◆ **Exercise set**:
1. Return the part of the post on GPU transcoding in Asterisk starting with "Thu Jan 1 20:46:36" and going on through "threads of execution.", copied word for word.
2. Answer these from the post on GPU transcoding in Asterisk:
(a) Which nVidia card did the project aim to use?
(b) What peak processing capability does the post give for that card?
(c) Which transcoding did the project start with?
3. Extend the post on GPU transcoding in Asterisk, picking up after its last sentence.

◆ **Supplied text**:
[asterisk-dev] GPU Audio Codec Transcoding within Asterisk PBX

Thu Jan 1 20:46:36 CST 2009

GPU Audio Codec Transcoding within Asterisk PBX
===============================================

Abstract
--------

This article describes the failed attempt at using GPU technology to  
optimize transcoding within the Asterisk PBX system. GPU technologies,  
such as those offered by nVidia, push algorithmic processing from the  
CPU to specialized processors called GPU's. An algorithm is compiled  
and transfered to a GPU where the GPU performs floating-point and/or  
integer math very quickly by utilizing parallel threads of execution.

The goal of this project was to utilize the high-end GPU offering from  
nVidia, the Tesla C1060, which is a PCIe x16 card offering a peak  
processing capability of 933 MFLOPS to perform a large number of  
transcoding operations. The Tesla C1060 is supported on Linux and  
Windows operating systems.

A Project Failure
-----------------

The project started with transcoding g.711u to signed linear and the  
reverse. It was thought that performing other transcoding operations  
would be reasonably represented by this.

◆ **Entries shown**:
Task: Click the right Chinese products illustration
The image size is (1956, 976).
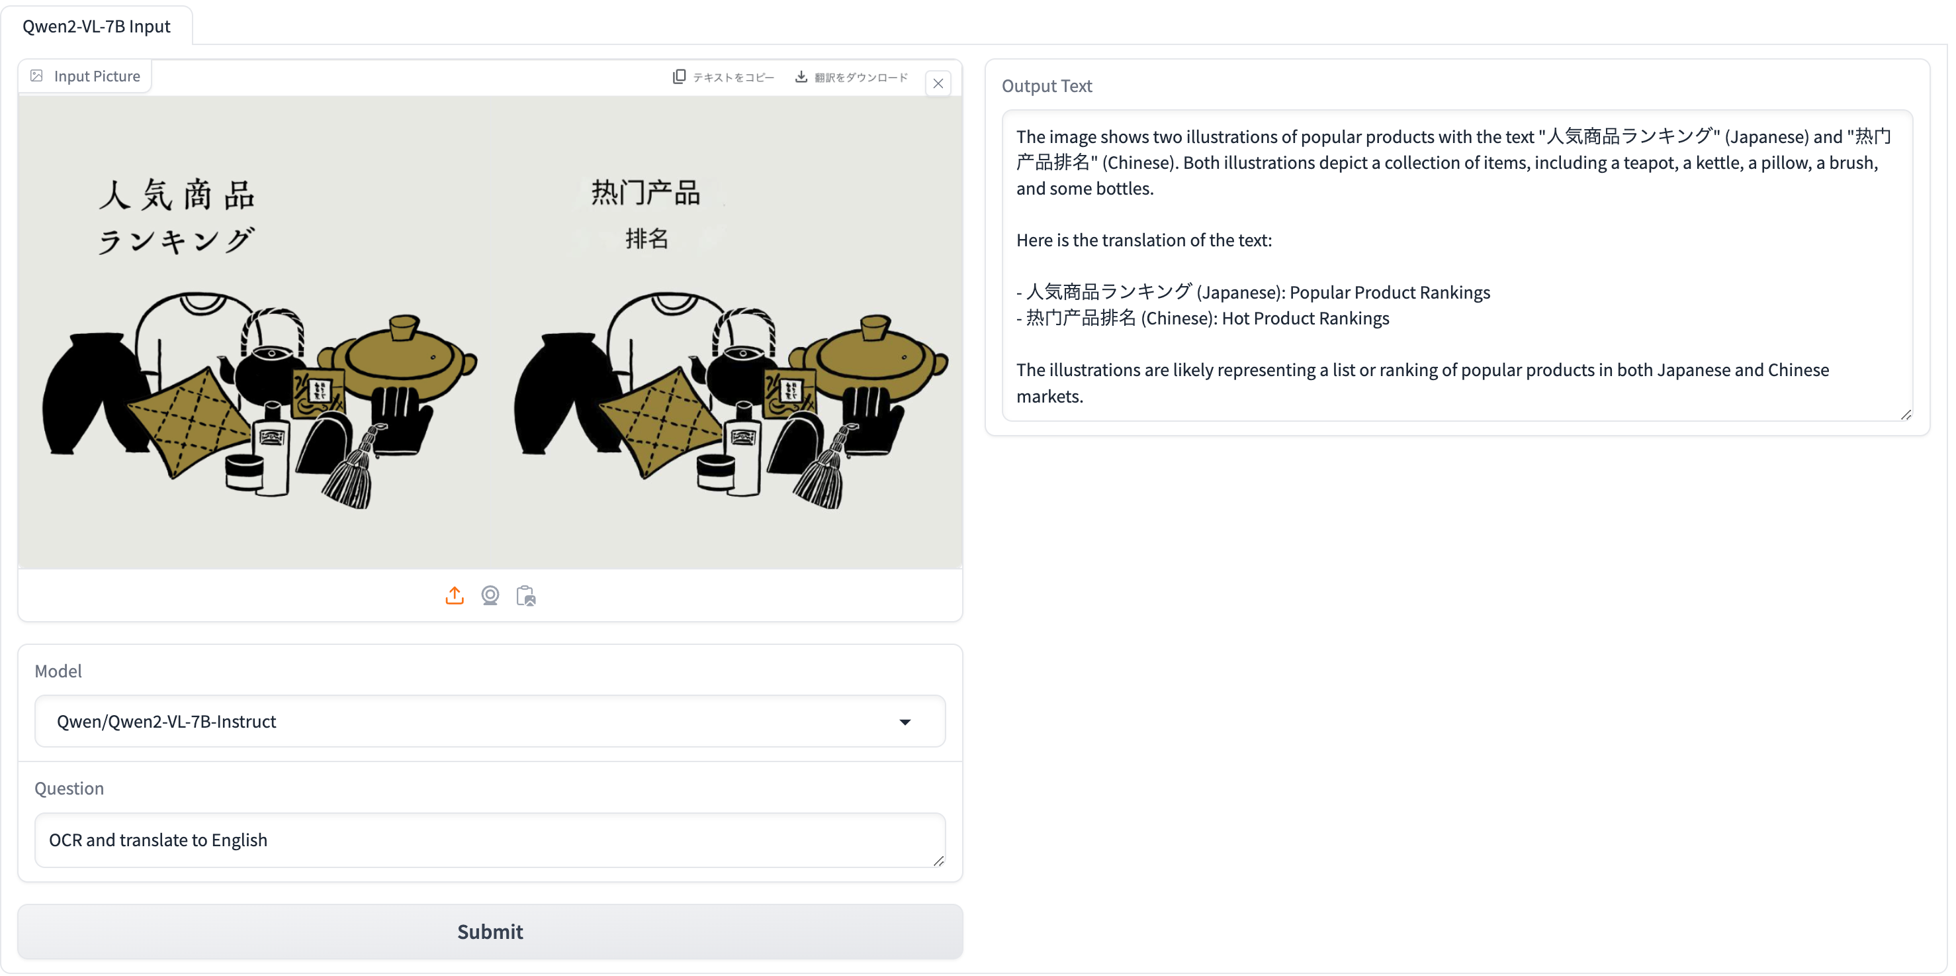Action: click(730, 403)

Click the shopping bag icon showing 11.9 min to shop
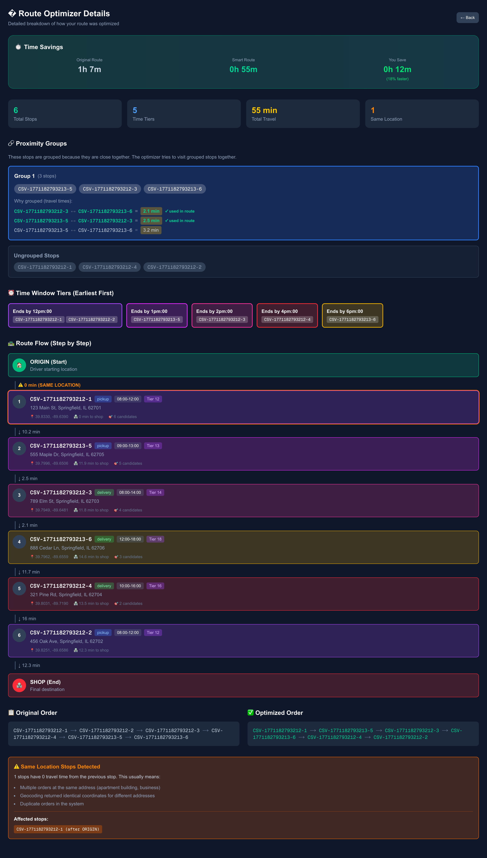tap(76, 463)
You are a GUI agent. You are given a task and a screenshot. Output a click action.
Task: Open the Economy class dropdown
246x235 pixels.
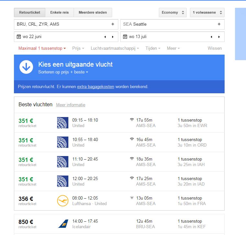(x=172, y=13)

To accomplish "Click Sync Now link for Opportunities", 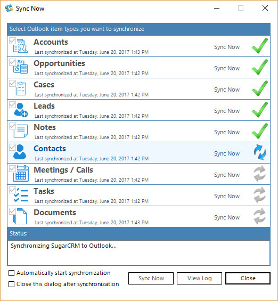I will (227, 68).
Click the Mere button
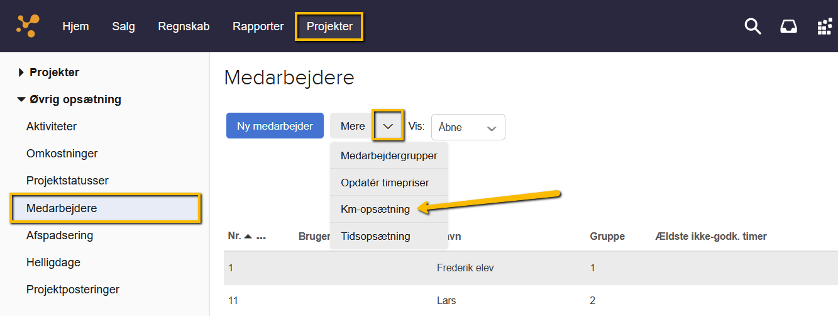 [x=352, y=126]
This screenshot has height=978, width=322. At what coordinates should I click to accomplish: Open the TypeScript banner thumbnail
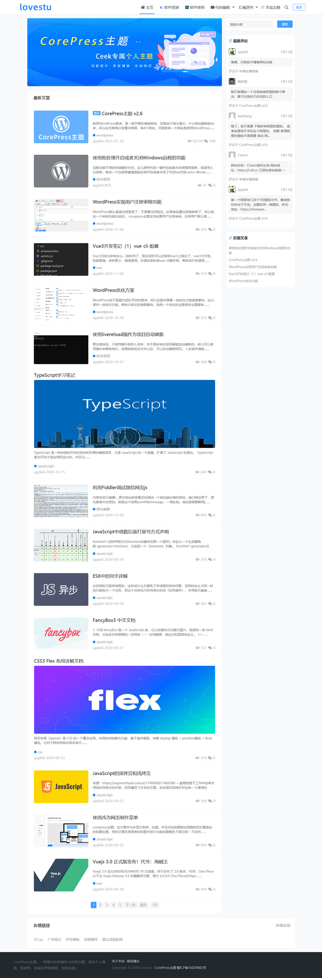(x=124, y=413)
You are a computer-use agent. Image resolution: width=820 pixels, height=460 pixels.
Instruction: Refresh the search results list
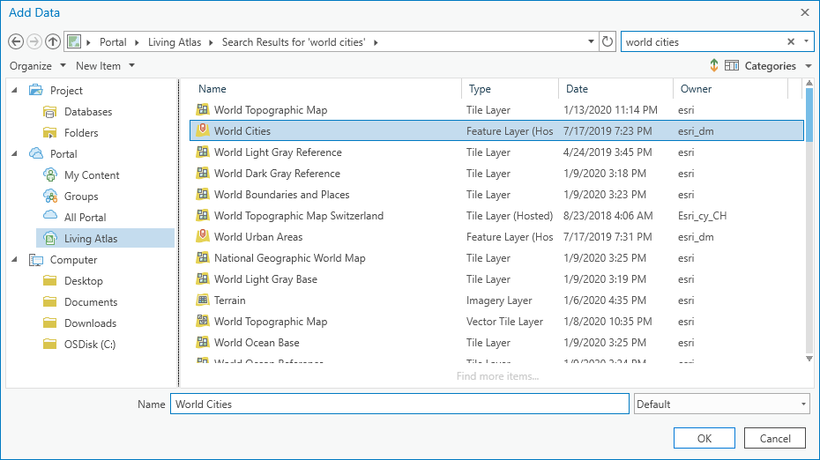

◆ **Answer list**:
1.
Thu Jan 1 20:46:36 CST 2009

GPU Audio Codec Transcoding within Asterisk PBX
===============================================

Abstract
--------

This article describes the failed attempt at using GPU technology to  
optimize transcoding within the Asterisk PBX system. GPU technologies,  
such as those offered by nVidia, push algorithmic processing from the  
CPU to specialized processors called GPU's. An algorithm is compiled  
and transfered to a GPU where the GPU performs floating-point and/or  
integer math very quickly by utilizing parallel threads of execution.

2.
(a) The Tesla C1060.
(b) 933 MFLOPS.
(c) g.711u to signed linear, and the reverse.

3.
The nVidia GPU's utilize a C API called CUDA which gives any program  
access to the power of the GPU.

Some important aspects of CUDA are:

- CUDA requires the same thread, in a multi-threaded application,  
operate all aspects of the GPU. Multiple threads may create many  
different contexts with CUDA; however, performance will decrease as  
they contend with each other.
- CUDA GPU threads are secondary to graphics on nVidia graphics cards,  
meaning if a nVidia graphics card capable of CUDA were used all  
graphics handling trumps any CUDA operations.
- CUDA recommends GPU threads minimally execute in groups of 32 to 64  
with the optimal number being 256.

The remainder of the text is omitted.